I don't see a problem opening a transformer they are usually they are 3/8" ,or 1/2" Hex bolts...It's possable it is something i have not seen as well...


----------



## HARRY304E

Smoke said:


> pentagon socket its not standard



are You're talking about the front cover of the transformer??

Who makes the tranformer?


----------



## micromind

Just about every oil-filled pad-mount transformer with a primary voltage of more than 480 that I've ever installed has pentahead bolts. One in the secondary handle, and two in the primary door. A lot of vault covers have them too. I know of only one size. 

I have two, my 1/2" drive impact one is made by Wright, the 3/8" drive is a Snap-On. 

Rob


----------



## 480sparky

HARRY304E said:


> IDK Probably more than i need between my truck and my shop i'm sure i have a few kicking around.
> 
> I don't see a problem opening a transformer they are usually they are 3/8" ,or 1/2" Hex bolts...It's possable it is something i have not seen as well...

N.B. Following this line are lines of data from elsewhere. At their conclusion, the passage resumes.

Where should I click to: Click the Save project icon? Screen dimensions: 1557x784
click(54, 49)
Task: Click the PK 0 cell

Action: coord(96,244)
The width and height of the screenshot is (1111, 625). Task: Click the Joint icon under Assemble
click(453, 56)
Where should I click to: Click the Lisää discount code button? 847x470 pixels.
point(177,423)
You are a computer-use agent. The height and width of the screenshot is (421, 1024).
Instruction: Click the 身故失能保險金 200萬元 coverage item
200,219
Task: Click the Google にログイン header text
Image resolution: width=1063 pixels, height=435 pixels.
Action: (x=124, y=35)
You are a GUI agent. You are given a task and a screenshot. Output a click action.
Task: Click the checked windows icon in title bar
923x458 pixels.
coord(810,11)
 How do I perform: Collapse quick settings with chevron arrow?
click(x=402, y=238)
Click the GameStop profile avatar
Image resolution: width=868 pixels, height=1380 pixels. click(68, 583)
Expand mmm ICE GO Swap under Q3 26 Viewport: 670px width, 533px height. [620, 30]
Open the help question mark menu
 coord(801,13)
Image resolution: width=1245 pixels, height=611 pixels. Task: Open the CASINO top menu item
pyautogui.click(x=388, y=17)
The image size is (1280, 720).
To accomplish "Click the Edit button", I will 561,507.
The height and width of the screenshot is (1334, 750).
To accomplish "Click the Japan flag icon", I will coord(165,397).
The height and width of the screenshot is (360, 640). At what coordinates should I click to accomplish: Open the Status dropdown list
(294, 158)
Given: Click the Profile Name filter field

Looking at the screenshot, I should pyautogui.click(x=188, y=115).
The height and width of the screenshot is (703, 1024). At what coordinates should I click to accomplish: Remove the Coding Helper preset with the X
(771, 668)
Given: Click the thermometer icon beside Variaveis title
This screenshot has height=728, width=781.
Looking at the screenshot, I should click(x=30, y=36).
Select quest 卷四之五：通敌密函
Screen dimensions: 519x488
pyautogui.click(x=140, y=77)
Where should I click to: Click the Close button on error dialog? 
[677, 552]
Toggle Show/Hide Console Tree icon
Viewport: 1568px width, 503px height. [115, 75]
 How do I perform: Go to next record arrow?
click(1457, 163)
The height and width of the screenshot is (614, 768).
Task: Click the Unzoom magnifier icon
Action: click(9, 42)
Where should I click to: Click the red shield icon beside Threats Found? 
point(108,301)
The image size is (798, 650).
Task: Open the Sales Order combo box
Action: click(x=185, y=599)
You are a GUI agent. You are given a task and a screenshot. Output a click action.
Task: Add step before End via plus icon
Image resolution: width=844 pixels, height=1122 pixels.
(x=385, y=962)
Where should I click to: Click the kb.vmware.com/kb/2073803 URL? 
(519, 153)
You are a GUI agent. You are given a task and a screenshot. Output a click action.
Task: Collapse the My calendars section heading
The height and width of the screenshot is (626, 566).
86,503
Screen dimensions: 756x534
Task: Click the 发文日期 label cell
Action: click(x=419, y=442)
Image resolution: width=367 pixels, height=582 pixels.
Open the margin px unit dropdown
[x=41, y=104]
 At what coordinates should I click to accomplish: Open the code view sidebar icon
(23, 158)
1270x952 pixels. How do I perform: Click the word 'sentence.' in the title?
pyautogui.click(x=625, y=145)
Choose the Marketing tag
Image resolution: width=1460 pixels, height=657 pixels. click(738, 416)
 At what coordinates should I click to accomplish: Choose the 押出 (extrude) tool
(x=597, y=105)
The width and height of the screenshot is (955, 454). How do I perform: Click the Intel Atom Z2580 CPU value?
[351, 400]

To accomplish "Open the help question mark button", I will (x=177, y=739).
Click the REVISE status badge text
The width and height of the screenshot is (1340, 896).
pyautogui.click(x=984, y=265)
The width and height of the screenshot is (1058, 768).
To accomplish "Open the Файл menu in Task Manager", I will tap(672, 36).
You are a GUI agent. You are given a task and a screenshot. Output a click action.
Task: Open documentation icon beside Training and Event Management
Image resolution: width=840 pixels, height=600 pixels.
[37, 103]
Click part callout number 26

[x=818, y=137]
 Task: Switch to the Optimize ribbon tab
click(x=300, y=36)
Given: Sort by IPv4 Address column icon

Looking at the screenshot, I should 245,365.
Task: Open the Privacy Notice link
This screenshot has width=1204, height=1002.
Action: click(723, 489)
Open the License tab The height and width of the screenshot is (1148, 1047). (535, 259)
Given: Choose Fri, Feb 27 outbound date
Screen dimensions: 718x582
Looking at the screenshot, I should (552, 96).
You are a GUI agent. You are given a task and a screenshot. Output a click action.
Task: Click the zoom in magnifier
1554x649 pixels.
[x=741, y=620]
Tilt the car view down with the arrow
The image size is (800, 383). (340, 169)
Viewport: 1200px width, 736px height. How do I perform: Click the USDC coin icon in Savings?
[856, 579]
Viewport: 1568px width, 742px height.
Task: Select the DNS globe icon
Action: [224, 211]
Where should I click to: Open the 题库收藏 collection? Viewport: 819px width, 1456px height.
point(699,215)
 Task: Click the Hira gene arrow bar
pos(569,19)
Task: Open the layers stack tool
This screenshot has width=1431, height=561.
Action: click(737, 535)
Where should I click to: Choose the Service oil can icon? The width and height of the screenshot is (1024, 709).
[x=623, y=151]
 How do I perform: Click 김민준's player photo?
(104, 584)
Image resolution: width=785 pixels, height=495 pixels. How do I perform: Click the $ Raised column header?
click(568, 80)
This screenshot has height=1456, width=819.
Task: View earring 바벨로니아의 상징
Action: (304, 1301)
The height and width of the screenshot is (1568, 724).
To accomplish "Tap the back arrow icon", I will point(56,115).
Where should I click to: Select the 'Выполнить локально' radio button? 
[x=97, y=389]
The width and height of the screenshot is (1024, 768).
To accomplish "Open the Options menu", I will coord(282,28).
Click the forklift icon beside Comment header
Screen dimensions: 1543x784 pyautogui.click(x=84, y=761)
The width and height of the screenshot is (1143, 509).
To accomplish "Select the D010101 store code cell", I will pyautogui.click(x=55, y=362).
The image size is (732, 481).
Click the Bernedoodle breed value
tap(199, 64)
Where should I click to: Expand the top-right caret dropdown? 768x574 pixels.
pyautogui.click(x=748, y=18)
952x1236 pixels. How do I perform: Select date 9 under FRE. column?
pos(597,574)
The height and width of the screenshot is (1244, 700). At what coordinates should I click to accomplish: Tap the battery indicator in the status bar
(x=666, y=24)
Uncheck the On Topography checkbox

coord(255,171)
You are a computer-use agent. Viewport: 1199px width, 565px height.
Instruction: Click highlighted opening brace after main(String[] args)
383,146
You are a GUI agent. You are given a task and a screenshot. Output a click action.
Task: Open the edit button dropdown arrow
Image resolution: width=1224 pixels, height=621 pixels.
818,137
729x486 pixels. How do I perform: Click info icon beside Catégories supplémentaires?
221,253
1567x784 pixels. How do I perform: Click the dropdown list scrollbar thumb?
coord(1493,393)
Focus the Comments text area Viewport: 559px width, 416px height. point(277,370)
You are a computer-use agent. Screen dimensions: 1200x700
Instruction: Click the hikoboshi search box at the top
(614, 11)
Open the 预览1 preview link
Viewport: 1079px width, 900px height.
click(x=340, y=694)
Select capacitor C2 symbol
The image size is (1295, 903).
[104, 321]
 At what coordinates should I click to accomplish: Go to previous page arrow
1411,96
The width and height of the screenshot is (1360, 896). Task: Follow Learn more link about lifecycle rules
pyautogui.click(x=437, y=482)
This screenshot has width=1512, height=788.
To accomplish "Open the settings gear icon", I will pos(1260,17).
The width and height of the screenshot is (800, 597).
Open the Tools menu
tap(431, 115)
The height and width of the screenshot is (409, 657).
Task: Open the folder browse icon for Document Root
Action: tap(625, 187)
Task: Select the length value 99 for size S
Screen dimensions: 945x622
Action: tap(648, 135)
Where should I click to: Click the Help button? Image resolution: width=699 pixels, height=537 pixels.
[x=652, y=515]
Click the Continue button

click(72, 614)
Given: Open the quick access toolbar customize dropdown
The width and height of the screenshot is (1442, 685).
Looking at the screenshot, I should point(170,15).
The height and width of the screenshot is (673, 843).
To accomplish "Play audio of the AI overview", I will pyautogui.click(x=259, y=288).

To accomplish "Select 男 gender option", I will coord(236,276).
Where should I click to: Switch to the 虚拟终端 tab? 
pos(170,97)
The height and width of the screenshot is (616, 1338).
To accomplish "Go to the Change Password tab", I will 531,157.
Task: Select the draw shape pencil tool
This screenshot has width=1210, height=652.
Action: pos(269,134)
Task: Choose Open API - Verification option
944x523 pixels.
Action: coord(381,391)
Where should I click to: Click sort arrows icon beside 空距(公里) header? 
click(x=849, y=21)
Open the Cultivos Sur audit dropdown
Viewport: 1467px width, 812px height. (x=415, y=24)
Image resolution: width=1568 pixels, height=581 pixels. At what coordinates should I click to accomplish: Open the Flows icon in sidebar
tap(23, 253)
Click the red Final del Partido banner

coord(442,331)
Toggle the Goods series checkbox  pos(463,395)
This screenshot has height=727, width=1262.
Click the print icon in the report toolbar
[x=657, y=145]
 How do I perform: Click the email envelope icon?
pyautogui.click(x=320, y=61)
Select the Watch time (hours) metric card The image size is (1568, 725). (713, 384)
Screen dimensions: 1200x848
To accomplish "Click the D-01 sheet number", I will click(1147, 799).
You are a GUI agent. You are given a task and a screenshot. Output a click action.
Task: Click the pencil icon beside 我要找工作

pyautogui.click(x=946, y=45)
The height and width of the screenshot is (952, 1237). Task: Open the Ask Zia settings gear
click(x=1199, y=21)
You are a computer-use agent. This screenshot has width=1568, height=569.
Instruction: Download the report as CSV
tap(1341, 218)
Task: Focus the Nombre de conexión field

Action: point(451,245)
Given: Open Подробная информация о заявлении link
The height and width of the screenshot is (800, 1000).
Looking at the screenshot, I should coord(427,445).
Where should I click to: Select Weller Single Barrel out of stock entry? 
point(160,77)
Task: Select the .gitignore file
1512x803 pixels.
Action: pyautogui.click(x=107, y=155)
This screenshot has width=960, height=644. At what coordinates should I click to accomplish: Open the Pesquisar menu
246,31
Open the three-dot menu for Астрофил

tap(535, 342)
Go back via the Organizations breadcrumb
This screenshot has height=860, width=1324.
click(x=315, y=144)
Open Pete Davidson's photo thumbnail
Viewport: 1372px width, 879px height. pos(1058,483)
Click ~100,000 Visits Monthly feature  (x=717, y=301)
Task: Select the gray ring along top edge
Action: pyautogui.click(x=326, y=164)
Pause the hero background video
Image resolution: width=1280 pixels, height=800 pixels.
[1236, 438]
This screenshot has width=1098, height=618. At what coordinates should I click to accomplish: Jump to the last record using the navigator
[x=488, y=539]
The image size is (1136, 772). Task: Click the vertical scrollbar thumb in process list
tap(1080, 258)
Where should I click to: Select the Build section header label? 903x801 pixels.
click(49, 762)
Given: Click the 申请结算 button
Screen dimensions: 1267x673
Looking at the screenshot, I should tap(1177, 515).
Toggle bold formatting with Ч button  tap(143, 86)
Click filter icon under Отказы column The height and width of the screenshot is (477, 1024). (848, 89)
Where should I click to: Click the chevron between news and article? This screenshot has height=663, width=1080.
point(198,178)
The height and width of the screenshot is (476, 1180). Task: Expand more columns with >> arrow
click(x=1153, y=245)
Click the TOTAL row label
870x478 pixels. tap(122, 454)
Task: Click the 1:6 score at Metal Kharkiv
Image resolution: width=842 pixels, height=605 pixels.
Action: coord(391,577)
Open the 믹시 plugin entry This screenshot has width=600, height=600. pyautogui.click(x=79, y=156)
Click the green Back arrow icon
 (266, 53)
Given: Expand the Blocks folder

I have yet to see a closing bolt on a transformer that isn't 5-sided.








​


----------



## tkb

Smoke said:


> *no sir there is not there are pents for break jobs*
> 
> btw, snap on is $30 im not a big baller like you lol


Huh??????


----------



## Rockyd

I have a Salisbury "T" handled large and small wrench that has been a key to every piece of utility gear I've ever had to work on. Yuppers five point, and it lives in the bottom of the box, handy for lots of things...


----------



## wil335

I have the Snap On penta socket, but when I forgot it, I used to be able to open transformers with a over-sized standard socket. Those bolts were normally not very tight.


----------



## erics37

wil335 said:


> I have the Snap On penta socket, but when I forgot it, I used to be able to open transformers with a over-sized standard socket. Those bolts were normally not very tight.


I've gotten some of that crap open with a pair of channel locks before. Not that I'm proud of it or anything; my entire socket set had tumbled down a river bank into the water about a week prior


----------



## HARRY304E

480sparky said:


> I have yet to see a closing bolt on a transformer that isn't 5-sided.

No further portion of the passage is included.